Description of the task:
Beginning with the line that holds "You are a GUI" in the data below, give again every line through the one that holds "Task: Open the text highlight color tool", exactly as written.

Data for processing:
◇ ◇ ◇ ◇

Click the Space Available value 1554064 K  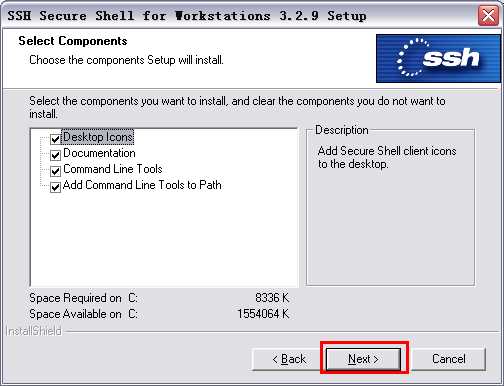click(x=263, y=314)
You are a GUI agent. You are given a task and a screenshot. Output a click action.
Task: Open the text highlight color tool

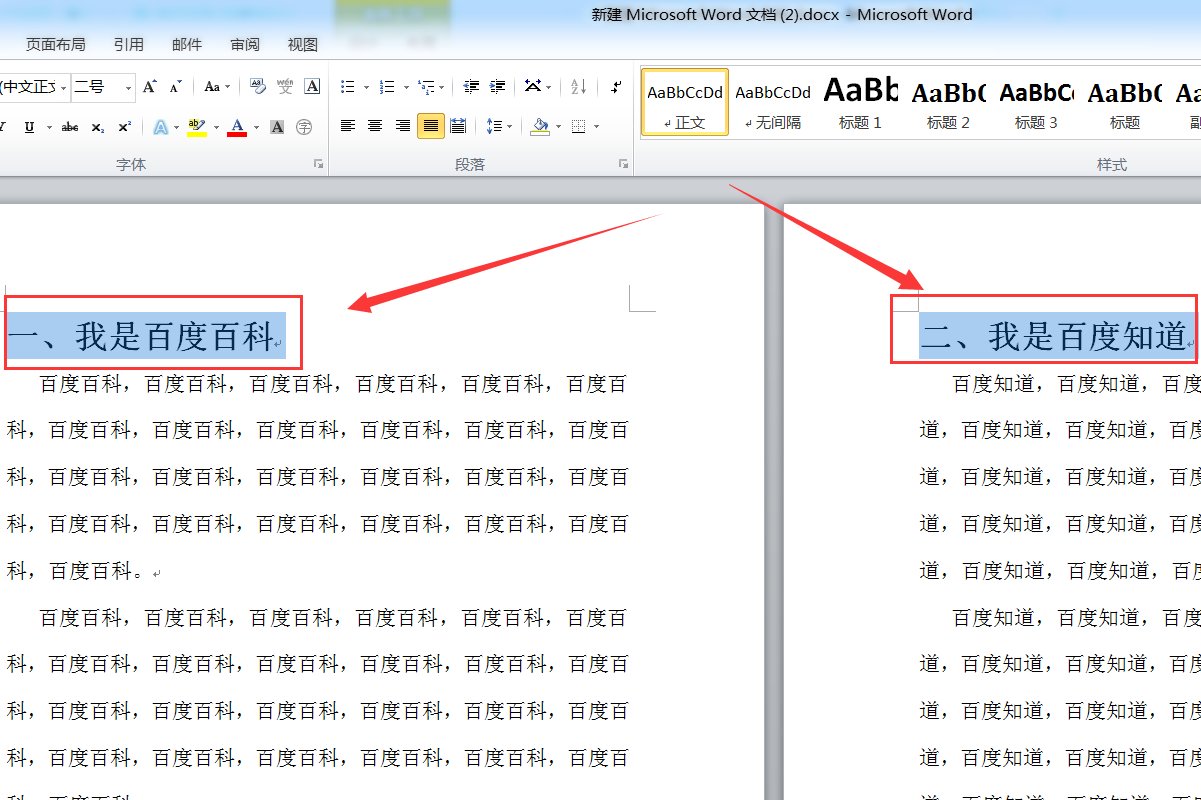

◇ ◇ ◇ ◇

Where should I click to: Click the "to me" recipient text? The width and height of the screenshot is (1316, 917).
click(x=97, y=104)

◇ ◇ ◇ ◇

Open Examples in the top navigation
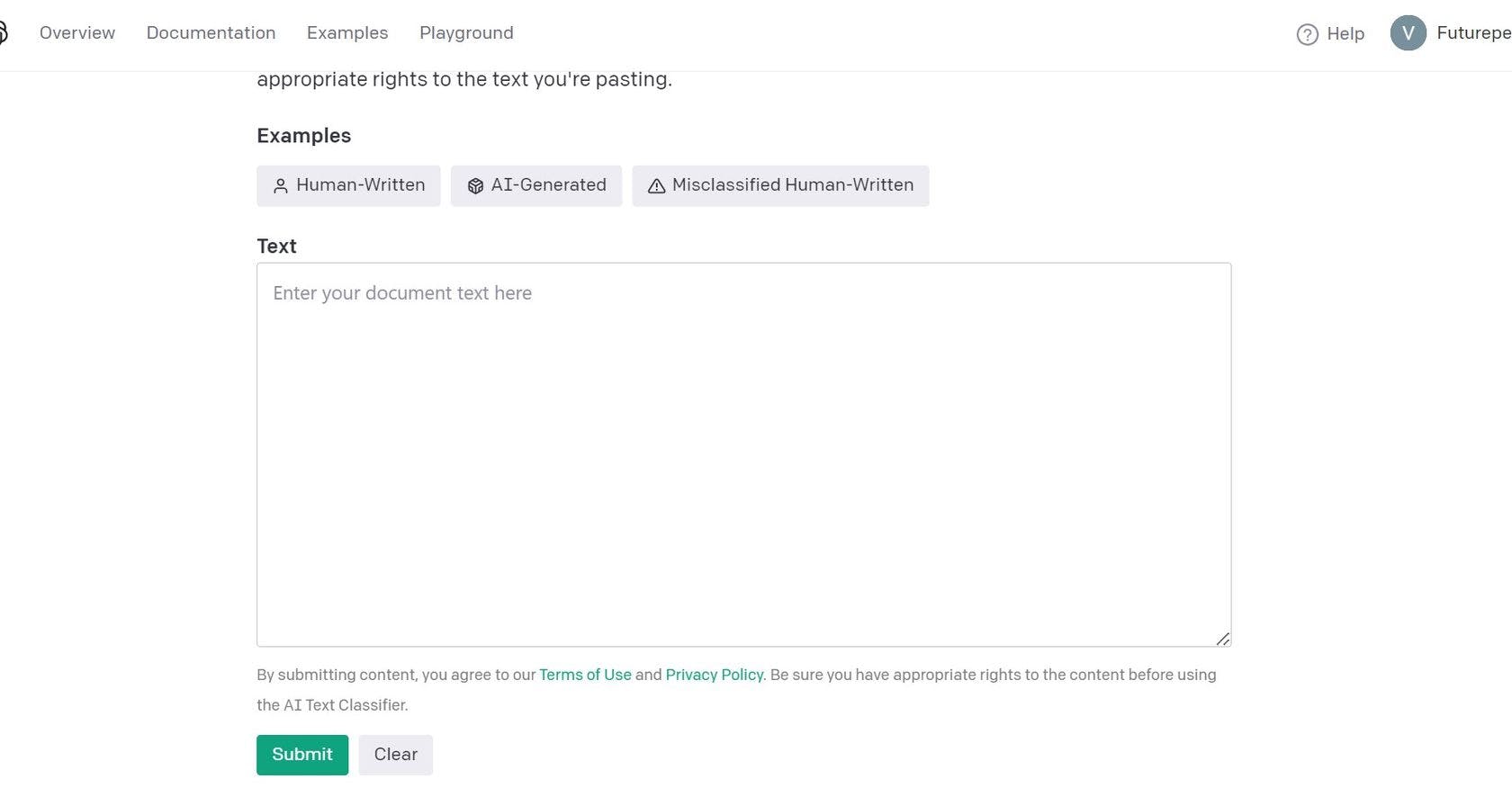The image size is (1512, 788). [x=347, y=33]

◇ ◇ ◇ ◇

Answer to this exercise:
You are a GUI agent. You are given a task and a screenshot. Output a click action.
Task: Open the text highlight color tool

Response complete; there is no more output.